Interviewer: Ana Fonseca
Description: Dr. Jensen discusses his article, "The Pink Triangle and Political Consciousness: Gays, Lesbians, and the Memory of Nazi Persecution," published in 2002 in the Journal of the History of Sexuality, which traces the development of collective memories of Nazi persecution in both the American and German homosexual communities over the span of thirty years, while providing insights into the relatively less known legacies and memories of Nazi persecution.
What was the pink triangle during the Nazi regime? How has this symbol spoken to more contemporary struggles of the homosexual community? Can we talk about a holocaust of homosexuals in the same way we talk about the genocide of Jewish people that occurred during the Nazi regime? Dr. Jensen addresses these and other key questions during this conversation.

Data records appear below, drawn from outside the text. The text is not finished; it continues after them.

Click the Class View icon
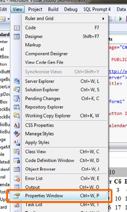Image resolution: width=127 pixels, height=212 pixels. point(17,152)
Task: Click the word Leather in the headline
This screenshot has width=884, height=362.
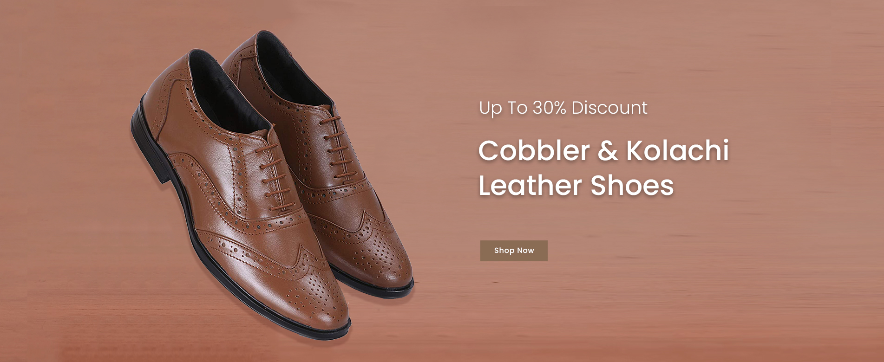Action: (x=530, y=185)
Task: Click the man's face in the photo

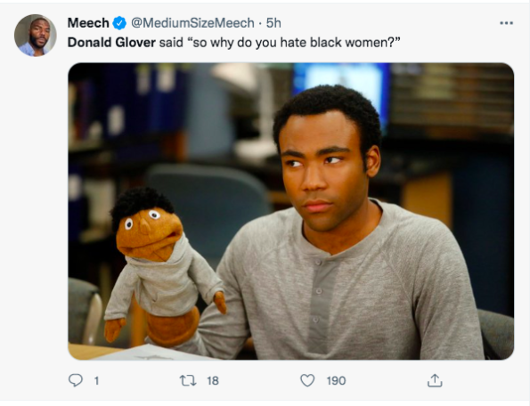Action: [321, 172]
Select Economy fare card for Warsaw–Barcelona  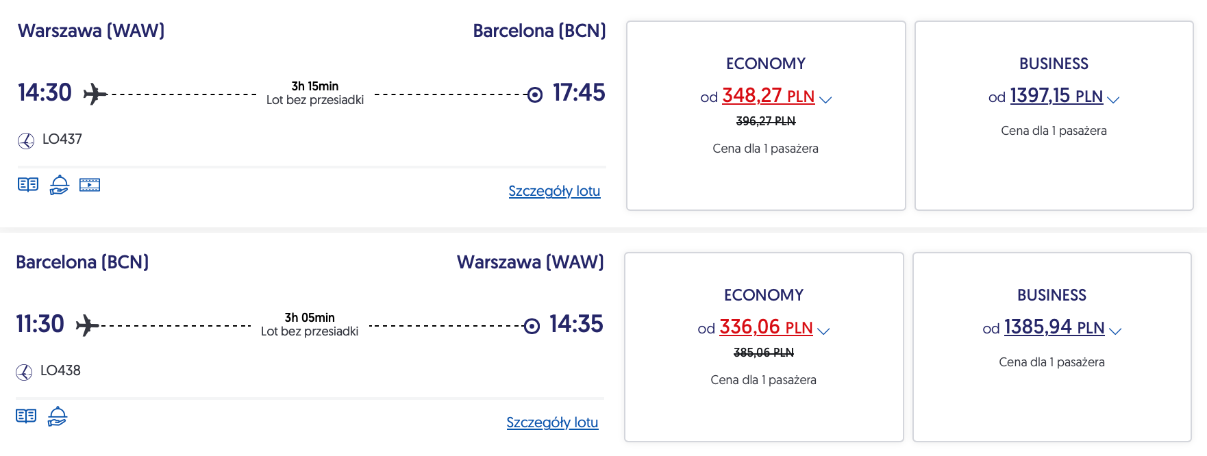pyautogui.click(x=766, y=178)
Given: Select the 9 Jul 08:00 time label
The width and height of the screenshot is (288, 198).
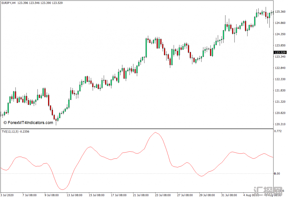Looking at the screenshot, I should [x=51, y=195].
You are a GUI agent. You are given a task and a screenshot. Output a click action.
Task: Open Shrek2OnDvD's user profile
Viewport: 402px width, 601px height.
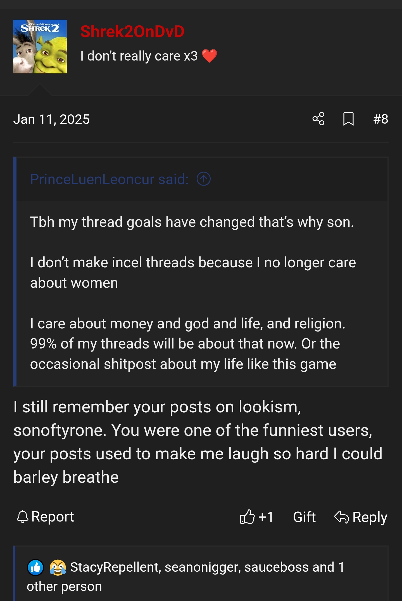coord(132,31)
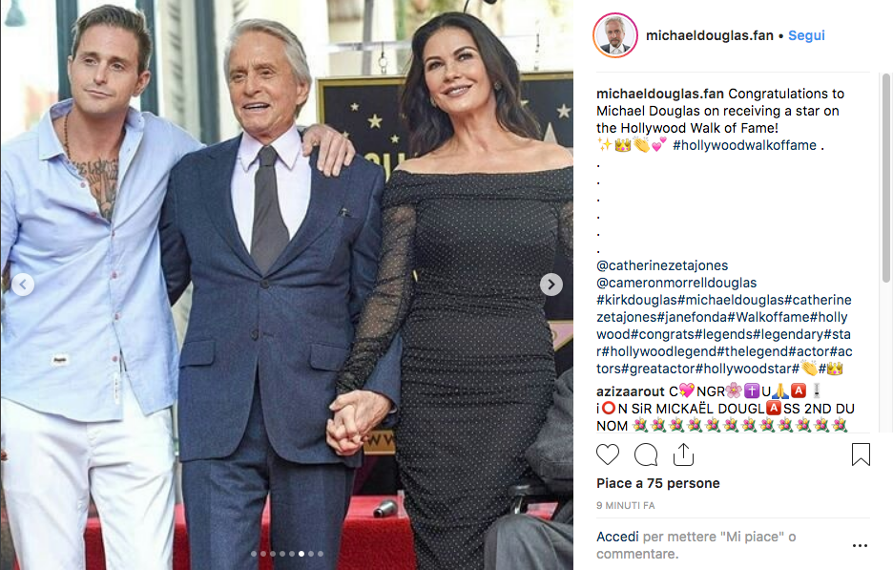Click the 9 MINUTI FA timestamp
The height and width of the screenshot is (570, 893).
tap(625, 506)
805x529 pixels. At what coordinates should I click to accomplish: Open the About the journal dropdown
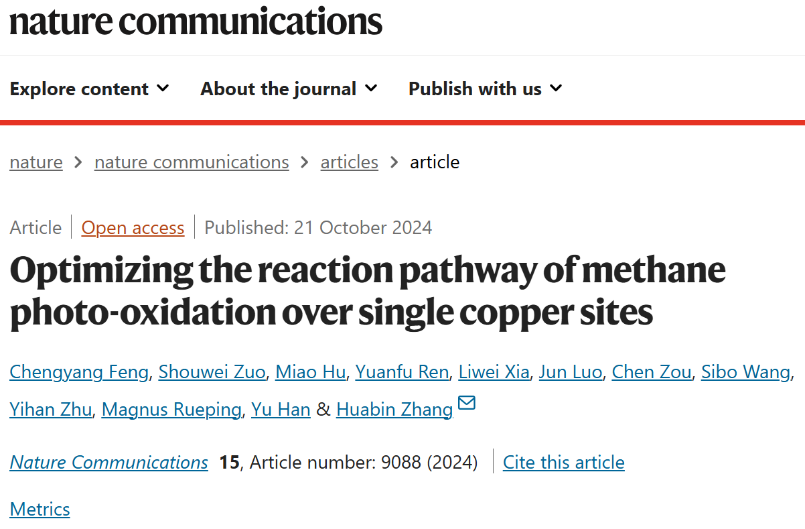point(289,89)
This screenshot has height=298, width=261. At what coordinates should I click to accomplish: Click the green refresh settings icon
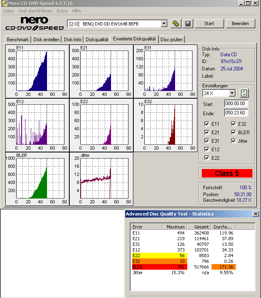(x=243, y=93)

"We are very much shaped by our contemporary context. When we go to the archives and look at documents and start thinking about the past, we can't remove ourselves from our present-day mentalities."
Erik Jensen
Transcription:
Ana Fonseca: Hello and welcome to Radio Heteroglossia. I am Ana Fonseca and our guest today is Dr. Erik Jensen. Dr. Jensen is a historian and an Associate Professor of History at Miami University in the United States. Today, we will be discussing the article written by Dr. Jensen entitled,"The Pink Triangle and Political Consciousness: Gays, Lesbians, and the Memory of Nazi Persecution," published in 2002 in the Journal of the History of Sexuality, which traces the development of collective memories of Nazi persecution in both the American and German homosexual communities over the span of thirty years, while providing insights into the relatively less known legacies and memories of Nazi persecution. Dr. Jensen, welcome and thank you for talking to us today.
Erik Jensen: Thank you for having me. I'm eager to talk to you about this subject.
Ana Fonseca: Great! Let me start by asking you about the reasons that led you to write this article and what would be the main ideas that you hope people can take from it.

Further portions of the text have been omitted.